*Information supplied*.
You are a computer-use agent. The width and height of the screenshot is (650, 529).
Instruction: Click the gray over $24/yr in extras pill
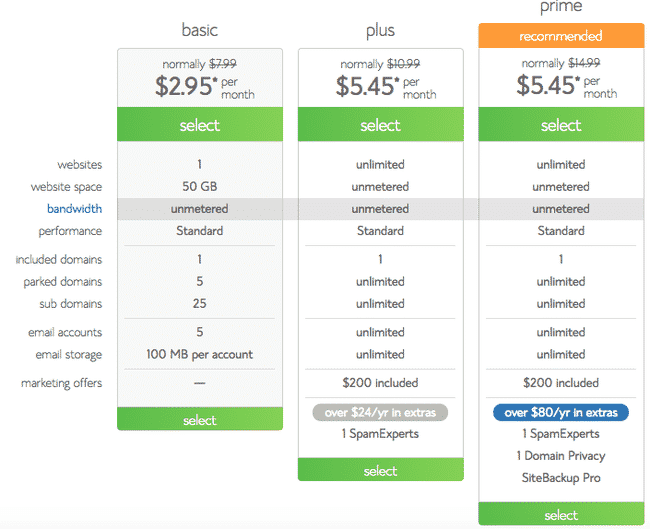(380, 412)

==

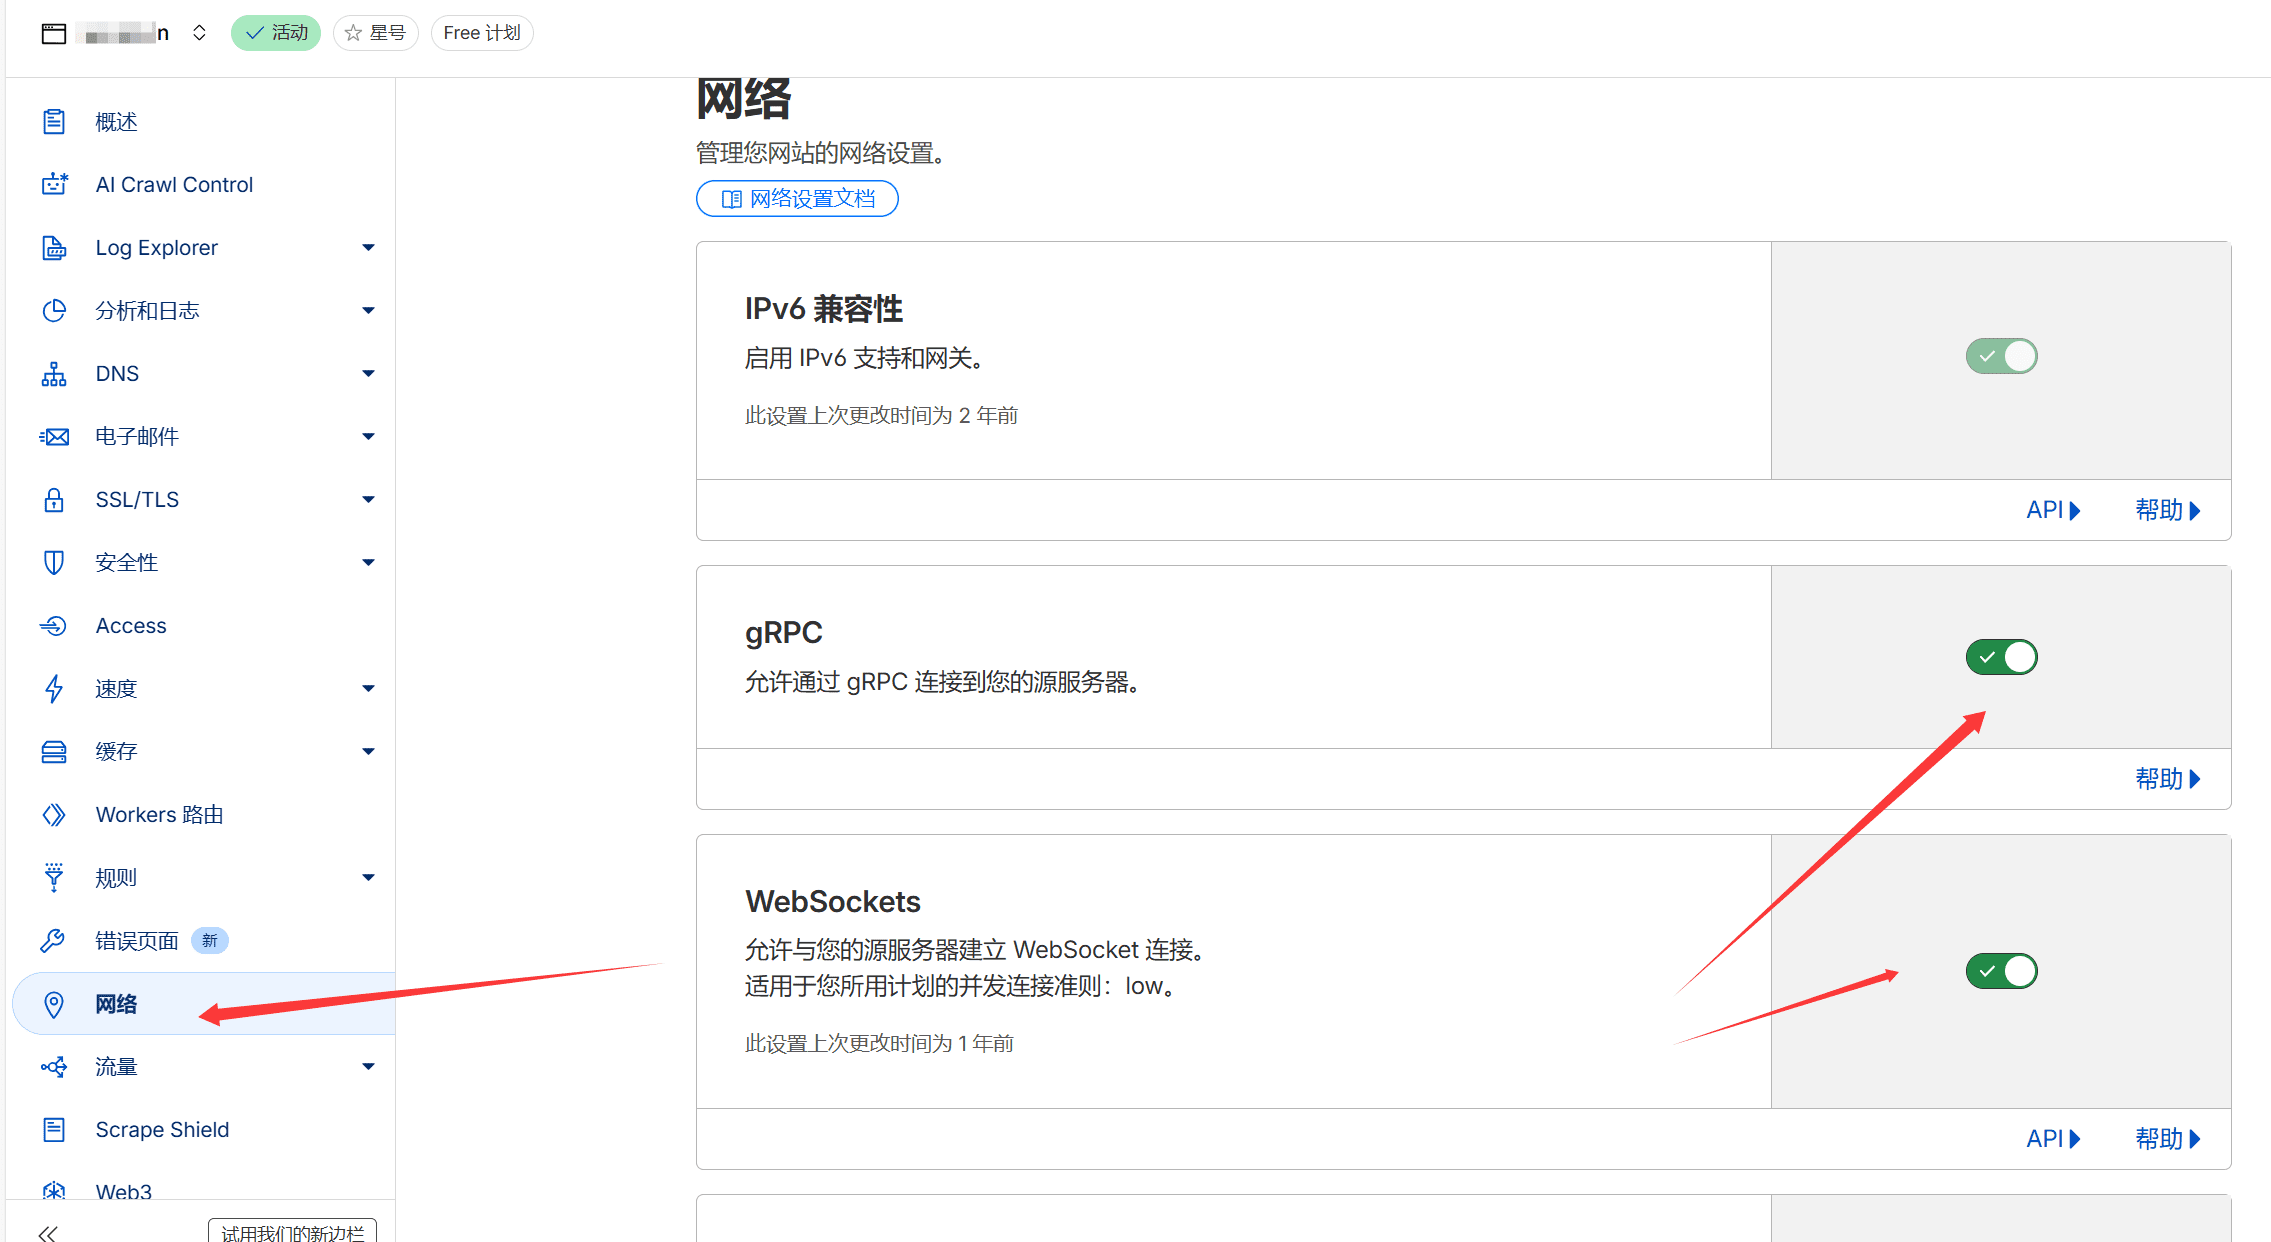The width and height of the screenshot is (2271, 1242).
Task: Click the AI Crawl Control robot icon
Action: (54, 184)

---

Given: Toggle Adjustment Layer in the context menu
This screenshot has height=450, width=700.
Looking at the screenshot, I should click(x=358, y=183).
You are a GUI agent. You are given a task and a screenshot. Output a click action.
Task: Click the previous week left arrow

*Goal of the exercise*.
Rewrite the lines from the one containing "You are a GUI" through the one containing "Task: Click the previous week left arrow", both included, swapping "previous week" for "next week" and leaving everything else as it is. Give back only those lines.

*Output for this exercise*.
You are a GUI agent. You are given a task and a screenshot. Output a click action.
Task: Click the next week left arrow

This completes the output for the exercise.